(Data entries)
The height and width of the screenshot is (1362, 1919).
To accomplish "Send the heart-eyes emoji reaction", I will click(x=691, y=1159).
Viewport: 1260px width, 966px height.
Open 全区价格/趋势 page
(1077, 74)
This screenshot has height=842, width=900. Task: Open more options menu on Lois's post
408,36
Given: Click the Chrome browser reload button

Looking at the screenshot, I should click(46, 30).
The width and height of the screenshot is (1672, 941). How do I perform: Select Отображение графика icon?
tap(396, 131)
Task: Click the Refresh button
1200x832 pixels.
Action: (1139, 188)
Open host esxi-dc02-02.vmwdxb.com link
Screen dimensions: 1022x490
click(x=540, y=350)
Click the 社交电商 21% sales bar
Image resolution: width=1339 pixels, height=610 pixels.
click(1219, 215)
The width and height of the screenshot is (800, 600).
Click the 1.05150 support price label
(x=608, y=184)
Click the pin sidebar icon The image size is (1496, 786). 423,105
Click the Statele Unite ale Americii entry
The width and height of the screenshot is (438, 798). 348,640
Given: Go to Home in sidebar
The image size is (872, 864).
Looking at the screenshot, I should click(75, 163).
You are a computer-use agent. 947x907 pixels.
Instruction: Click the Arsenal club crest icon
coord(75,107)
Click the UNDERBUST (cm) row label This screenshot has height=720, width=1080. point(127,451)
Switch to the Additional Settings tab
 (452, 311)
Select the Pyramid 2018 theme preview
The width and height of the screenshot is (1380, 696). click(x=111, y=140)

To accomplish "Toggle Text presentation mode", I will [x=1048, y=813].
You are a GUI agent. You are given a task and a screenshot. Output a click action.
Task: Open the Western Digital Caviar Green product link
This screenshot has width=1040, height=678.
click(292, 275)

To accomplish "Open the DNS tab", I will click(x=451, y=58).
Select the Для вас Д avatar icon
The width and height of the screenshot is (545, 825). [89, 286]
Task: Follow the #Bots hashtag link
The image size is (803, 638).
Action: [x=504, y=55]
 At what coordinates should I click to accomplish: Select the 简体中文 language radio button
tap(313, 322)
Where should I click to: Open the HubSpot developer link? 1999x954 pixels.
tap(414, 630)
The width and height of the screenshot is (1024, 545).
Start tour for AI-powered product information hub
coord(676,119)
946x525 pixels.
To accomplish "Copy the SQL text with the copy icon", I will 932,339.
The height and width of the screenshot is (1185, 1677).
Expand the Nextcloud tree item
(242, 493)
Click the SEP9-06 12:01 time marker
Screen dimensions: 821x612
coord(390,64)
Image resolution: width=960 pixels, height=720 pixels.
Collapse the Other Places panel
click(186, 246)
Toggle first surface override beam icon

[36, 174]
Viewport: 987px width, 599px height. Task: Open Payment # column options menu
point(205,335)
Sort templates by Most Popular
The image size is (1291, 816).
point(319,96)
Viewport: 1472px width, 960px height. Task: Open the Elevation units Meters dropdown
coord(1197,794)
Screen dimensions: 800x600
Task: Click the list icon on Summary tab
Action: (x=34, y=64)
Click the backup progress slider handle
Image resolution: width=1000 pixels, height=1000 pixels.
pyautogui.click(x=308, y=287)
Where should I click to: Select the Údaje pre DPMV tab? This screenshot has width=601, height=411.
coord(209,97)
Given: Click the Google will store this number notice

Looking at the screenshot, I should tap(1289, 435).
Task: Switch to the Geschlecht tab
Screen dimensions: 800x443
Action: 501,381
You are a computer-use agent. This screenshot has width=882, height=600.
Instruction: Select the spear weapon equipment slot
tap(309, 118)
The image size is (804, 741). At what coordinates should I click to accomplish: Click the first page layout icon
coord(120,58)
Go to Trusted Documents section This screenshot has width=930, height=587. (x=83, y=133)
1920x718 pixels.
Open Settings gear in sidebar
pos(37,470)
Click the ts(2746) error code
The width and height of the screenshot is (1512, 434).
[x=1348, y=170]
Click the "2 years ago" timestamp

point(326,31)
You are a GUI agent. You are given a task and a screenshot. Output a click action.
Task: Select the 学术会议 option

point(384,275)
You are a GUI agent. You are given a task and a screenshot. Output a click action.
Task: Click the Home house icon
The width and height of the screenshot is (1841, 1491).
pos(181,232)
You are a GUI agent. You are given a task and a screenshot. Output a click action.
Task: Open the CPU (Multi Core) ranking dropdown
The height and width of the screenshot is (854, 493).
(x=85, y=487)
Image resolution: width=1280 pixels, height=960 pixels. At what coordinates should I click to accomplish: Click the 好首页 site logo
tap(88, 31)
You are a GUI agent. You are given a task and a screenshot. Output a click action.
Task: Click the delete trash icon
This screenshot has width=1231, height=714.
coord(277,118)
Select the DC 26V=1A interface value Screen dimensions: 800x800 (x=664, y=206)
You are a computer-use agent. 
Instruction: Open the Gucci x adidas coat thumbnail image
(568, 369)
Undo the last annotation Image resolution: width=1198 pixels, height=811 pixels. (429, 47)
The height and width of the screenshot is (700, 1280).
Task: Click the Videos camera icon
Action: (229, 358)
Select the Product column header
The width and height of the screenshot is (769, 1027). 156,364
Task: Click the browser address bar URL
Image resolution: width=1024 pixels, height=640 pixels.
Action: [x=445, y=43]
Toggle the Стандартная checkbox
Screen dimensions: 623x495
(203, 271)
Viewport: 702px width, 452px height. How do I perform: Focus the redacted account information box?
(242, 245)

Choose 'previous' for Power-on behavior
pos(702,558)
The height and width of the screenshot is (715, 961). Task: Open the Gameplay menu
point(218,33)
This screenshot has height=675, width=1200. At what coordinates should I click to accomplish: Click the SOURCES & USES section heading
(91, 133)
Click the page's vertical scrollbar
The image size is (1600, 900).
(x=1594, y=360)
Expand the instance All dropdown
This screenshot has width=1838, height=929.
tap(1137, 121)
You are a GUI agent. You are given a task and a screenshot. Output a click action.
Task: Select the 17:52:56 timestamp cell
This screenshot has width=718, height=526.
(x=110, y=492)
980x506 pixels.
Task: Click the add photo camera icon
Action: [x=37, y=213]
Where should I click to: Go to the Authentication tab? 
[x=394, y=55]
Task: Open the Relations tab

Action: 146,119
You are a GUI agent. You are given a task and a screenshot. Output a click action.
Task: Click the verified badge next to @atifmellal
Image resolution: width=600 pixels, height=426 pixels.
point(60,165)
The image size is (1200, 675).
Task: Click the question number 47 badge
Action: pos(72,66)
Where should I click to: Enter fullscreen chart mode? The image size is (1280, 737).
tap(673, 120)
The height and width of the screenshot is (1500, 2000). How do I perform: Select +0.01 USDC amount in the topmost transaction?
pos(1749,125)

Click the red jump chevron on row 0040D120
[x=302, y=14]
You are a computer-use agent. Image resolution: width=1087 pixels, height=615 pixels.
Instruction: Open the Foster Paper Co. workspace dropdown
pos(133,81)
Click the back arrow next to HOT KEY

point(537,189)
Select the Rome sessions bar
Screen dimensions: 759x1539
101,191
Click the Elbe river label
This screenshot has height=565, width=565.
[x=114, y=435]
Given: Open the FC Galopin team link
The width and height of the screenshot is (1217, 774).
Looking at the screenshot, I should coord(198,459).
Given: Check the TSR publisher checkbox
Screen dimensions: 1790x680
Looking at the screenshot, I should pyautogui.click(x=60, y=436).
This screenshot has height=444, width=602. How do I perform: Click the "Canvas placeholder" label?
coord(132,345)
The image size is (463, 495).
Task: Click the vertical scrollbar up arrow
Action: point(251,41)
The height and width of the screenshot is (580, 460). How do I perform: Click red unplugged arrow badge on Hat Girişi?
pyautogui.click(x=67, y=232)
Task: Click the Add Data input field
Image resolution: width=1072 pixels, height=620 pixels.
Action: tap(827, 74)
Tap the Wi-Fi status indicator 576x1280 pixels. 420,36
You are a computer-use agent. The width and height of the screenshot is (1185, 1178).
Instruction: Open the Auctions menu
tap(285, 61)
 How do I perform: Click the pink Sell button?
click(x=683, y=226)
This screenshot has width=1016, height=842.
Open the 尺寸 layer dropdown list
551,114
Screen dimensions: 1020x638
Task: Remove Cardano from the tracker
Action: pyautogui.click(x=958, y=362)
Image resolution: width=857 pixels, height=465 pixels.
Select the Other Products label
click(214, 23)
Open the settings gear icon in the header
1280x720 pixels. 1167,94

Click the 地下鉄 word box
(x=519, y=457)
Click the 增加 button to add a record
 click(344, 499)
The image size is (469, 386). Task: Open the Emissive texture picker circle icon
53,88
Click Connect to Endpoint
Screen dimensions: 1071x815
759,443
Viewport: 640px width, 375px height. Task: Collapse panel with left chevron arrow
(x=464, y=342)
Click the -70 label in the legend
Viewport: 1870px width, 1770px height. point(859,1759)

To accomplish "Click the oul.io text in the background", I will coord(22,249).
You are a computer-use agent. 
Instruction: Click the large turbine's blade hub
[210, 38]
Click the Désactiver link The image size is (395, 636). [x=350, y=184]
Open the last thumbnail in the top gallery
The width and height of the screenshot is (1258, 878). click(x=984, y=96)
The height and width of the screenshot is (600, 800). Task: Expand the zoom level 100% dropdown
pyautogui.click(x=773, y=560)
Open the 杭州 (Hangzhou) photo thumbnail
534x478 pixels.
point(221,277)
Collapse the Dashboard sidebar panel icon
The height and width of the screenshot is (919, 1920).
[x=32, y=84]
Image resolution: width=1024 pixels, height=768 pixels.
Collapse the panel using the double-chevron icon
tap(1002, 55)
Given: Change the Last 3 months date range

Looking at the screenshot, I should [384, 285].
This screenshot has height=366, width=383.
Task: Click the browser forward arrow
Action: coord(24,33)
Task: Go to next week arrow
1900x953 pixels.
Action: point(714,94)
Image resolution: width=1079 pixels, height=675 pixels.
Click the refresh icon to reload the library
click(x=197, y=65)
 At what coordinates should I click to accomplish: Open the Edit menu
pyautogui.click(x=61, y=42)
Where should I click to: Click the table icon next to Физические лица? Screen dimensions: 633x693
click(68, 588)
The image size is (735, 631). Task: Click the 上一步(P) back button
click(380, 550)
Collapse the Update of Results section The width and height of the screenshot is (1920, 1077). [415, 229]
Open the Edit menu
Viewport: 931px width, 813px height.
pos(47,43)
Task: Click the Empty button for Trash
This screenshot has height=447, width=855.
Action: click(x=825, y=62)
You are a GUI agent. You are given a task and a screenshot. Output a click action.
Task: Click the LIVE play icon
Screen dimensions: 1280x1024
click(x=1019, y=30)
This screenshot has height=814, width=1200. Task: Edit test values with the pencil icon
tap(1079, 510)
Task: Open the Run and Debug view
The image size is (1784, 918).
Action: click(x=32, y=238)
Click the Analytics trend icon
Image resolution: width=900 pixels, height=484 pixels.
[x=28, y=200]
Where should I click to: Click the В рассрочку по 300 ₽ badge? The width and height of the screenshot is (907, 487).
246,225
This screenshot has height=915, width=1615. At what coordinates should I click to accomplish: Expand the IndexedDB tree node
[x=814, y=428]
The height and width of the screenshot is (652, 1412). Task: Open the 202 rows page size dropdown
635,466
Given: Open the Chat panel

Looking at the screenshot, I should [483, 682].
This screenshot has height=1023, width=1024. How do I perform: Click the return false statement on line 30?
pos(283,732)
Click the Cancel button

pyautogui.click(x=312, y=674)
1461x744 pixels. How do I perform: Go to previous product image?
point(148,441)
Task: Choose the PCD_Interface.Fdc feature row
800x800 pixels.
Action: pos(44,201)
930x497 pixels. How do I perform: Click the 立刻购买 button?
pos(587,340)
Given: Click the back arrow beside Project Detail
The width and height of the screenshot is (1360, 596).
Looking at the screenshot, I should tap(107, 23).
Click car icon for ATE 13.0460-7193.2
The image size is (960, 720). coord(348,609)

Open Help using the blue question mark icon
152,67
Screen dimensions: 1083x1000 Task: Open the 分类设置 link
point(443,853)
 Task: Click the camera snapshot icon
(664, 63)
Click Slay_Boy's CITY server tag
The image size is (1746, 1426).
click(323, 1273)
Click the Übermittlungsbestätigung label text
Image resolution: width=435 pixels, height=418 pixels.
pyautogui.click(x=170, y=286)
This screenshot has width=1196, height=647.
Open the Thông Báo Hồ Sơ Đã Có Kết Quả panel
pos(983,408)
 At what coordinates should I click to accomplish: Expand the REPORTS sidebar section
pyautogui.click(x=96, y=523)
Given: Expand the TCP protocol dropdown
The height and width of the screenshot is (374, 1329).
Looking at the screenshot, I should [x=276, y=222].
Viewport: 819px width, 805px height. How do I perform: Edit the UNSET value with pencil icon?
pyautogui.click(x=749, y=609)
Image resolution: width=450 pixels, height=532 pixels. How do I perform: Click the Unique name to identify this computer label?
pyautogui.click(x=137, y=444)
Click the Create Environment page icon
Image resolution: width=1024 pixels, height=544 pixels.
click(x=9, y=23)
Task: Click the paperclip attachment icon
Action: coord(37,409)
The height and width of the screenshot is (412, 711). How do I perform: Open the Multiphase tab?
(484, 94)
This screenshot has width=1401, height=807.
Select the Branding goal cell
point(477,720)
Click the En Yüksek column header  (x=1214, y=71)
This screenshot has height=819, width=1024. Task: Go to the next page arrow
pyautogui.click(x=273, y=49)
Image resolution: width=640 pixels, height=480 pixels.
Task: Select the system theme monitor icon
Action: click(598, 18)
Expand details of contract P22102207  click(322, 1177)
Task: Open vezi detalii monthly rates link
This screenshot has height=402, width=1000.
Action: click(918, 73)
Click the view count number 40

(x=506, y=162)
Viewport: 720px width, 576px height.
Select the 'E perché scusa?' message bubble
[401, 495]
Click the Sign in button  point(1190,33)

▶ **What is needed**
Could you restate, word for word, the lines above from the one with "Given: Change the Last 3 months date range" to the one with "Task: Click the Empty button for Trash", both included?

▶ **Task response**
Given: Change the Last 3 months date range

Looking at the screenshot, I should [384, 285].
This screenshot has height=366, width=383.
Task: Click the browser forward arrow
Action: coord(24,33)
Task: Go to next week arrow
1900x953 pixels.
Action: point(714,94)
Image resolution: width=1079 pixels, height=675 pixels.
Click the refresh icon to reload the library
click(x=197, y=65)
 At what coordinates should I click to accomplish: Open the Edit menu
pyautogui.click(x=61, y=42)
Where should I click to: Click the table icon next to Физические лица? Screen dimensions: 633x693
click(68, 588)
The image size is (735, 631). Task: Click the 上一步(P) back button
click(380, 550)
Collapse the Update of Results section The width and height of the screenshot is (1920, 1077). [415, 229]
Open the Edit menu
Viewport: 931px width, 813px height.
pos(47,43)
Task: Click the Empty button for Trash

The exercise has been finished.